Im trying to smooth a graph line out but since the x-axis values are dates im having great trouble doing this. Say we have a dataframe as follows
import matplotlib.pyplot as plt
import numpy as np
import pandas as pd
%matplotlib inline
startDate = '2015-05-15'
endDate = '2015-12-5'
index = pd.date_range(startDate, endDate)
data = np.random.normal(0, 1, size=len(index))
cols = ['value']
df = pd.DataFrame(data, index=index, columns=cols)
Then we plot the data
fig, axs = plt.subplots(1,1, figsize=(18,5))
x = df.index
y = df.value
axs.plot(x, y)
fig.show()
we get
Now to smooth this line there are some usefull staekoverflow questions allready like:
Generating smooth line graph using matplotlib,
Plot smooth line with PyPlot
Creating numpy linspace out of datetime
But I just cant seem to get some code working to do this for my example, any suggestions?

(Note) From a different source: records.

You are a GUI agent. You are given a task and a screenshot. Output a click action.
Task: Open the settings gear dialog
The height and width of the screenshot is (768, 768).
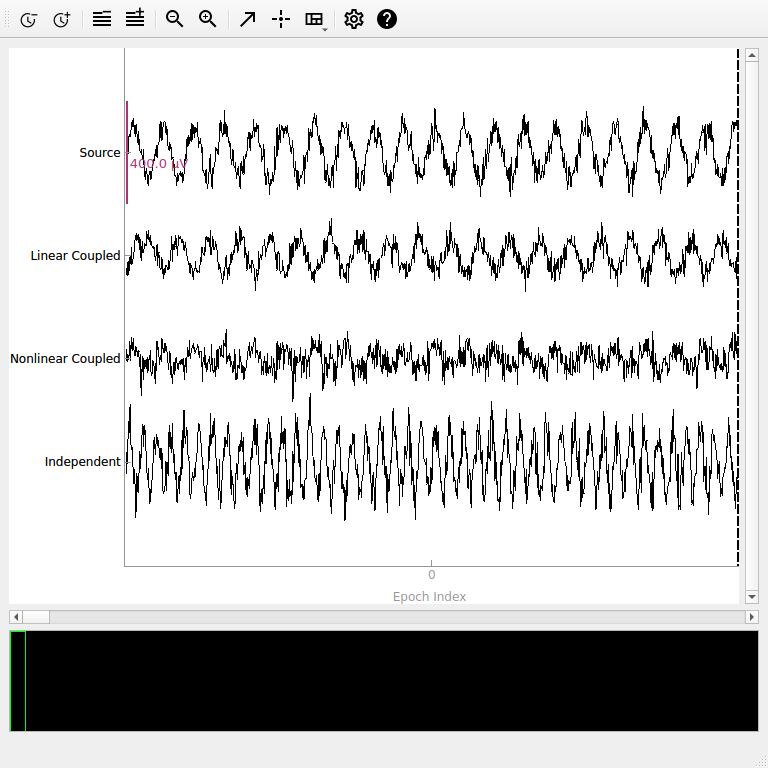354,19
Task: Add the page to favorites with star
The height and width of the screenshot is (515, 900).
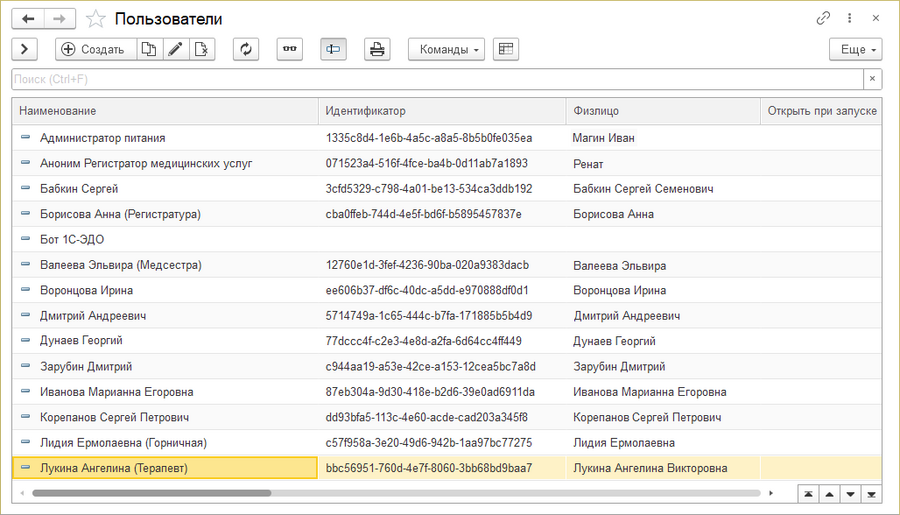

You can use interpolation functionality that is shipped with pandas. Because your dataframe has a value for every index already, you can populate it with an index that is more sparse, and fill every previously non-existent indices with NaN values. Then, after choosing one of many interpolation methods available, interpolate and plot your data:
index_hourly = pd.date_range(startDate, endDate, freq='1H')

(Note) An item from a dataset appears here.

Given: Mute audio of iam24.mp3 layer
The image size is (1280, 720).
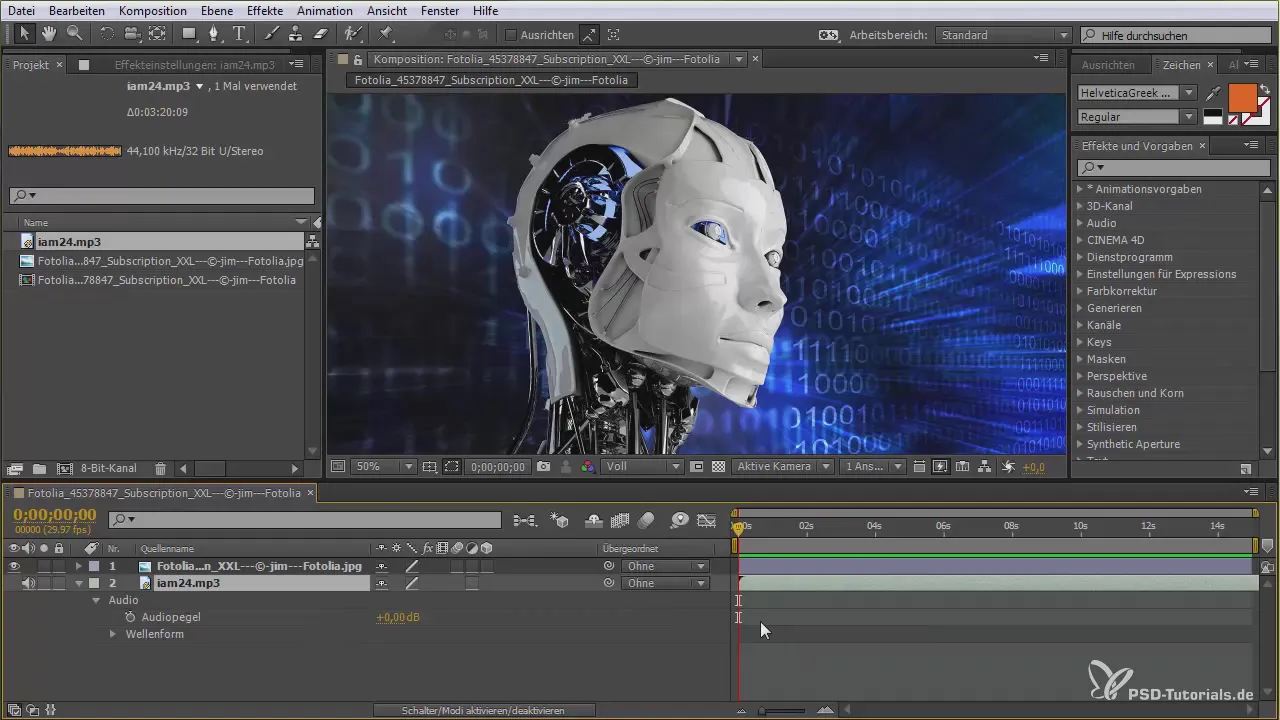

df_smooth = df.reindex(index=index_hourly).interpolate('cubic')
df_smooth = df_smooth.rename(columns={'value':'smooth'})
df_smooth.plot(ax=axs, alpha=0.7)
df.plot(ax=axs, alpha=0.7)
fig.show()
There is one workaround, we will create two plots - 1) non smoothed /interploted with date labels 2) smoothed without date labels.
Plot the 1) using argument linestyle=" " and convert the dates to be plotted on x-axis to string type.

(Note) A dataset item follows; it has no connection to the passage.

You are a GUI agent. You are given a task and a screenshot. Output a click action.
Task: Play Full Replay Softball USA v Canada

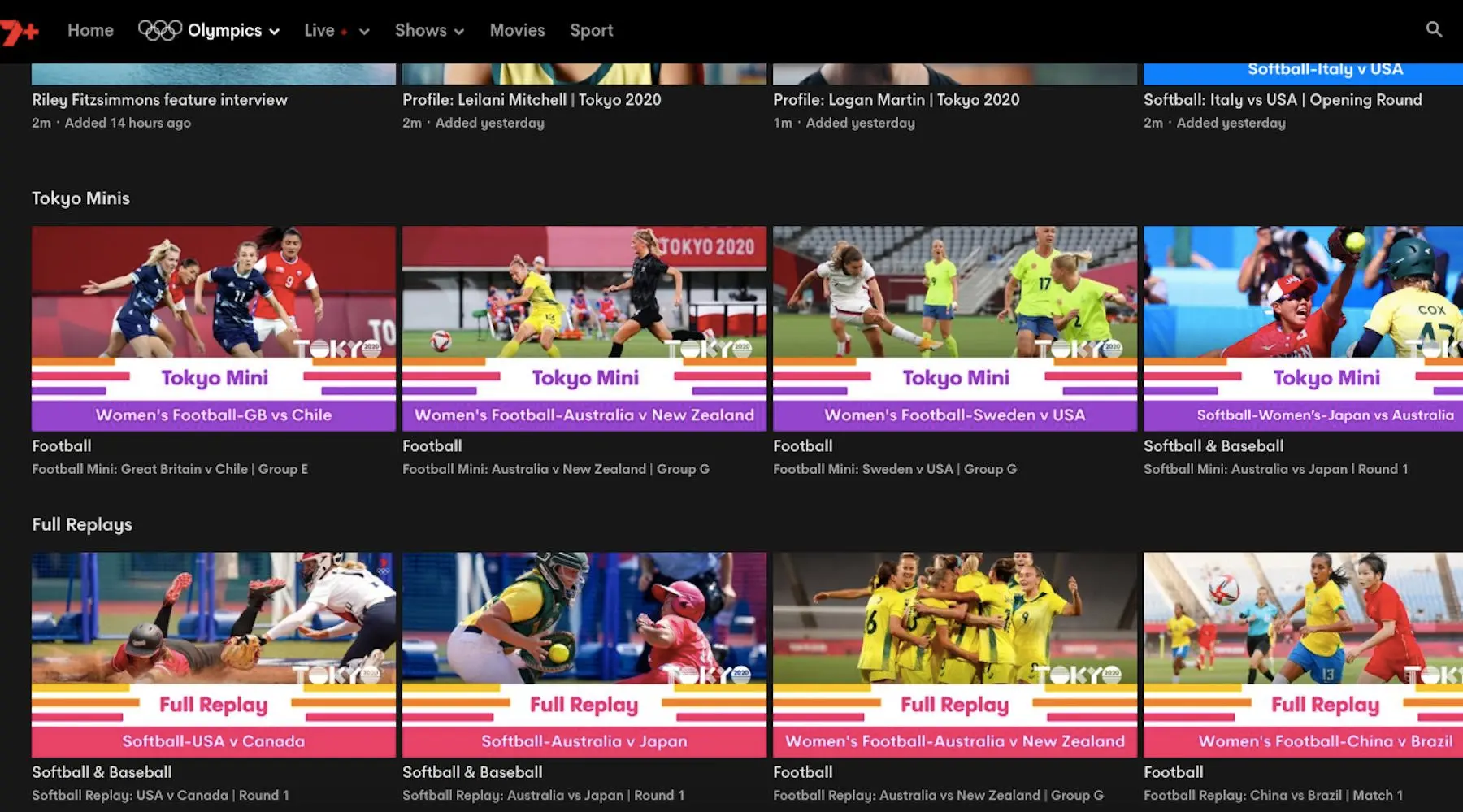pyautogui.click(x=214, y=654)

Plot the 2) using the argument linestyle="-" and interpolating the x-axis and y-axis using np.linespace and make_interp_spline respectively.
Following is the use of the discussed workaround for your code.
# your initial code
import matplotlib.pyplot as plt
import numpy as np
import pandas as pd
from scipy.interpolate import make_interp_spline
%matplotlib inline
startDate = "2015-05-15"
endDate = "2015-07-5" #reduced the end date so smoothness is clearly seen
index = pd.date_range(startDate, endDate)
data = np.random.normal(0, 1, size=len(index))
cols = ["value"]
df = pd.DataFrame(data, index=index, columns=cols)
fig, axs = plt.subplots(1, 1, figsize=(40, 12))
x = df.index
y = df.value
# workaround by creating linespace for length of your x axis
x_new = np.linspace(0, len(df.index), 300)
a_BSpline = make_interp_spline(
[i for i in range(0, len(df.index))],
df.value,
k=5,
)
y_new = a_BSpline(x_new)
# plot this new plot with linestyle = "-"
axs.plot(
x_new[:-5], # removing last 5 entries to remove noise, because interpolation outputs large values at the end.
y_new[:-5],
"-",
label="interpolated"
)
# to get the date on x axis we will keep our previous plot but linestyle will be None so it won't be visible
x = list(x.astype(str))
axs.plot(x, y, linestyle=" ", alpha=0.75, label="initial")
xt = [x[i] for i in range(0,len(x),5)]
plt.xticks(xt,rotation="vertical")
plt.legend()
fig.show()
Resulting Plot
Overalpped plot to see the smoothing.
Depending on what exactly you mean by "smoothing," the easiest way can be the use of savgol_filter or something similar. Unlike with interpolated splines, this method means that the smoothed line does not pass through the measured points, effectively filtering out higher-frequency noise.
from scipy.signal import savgol_filter
...
windowSize = 21
polyOrder = 1
smoothed = savgol_filter(values, windowSize, polyOrder)
axes.plot(datetimes, smoothed, color=chart.color)
The higher the polynomial order value, the closer the smoothed line is to the raw data.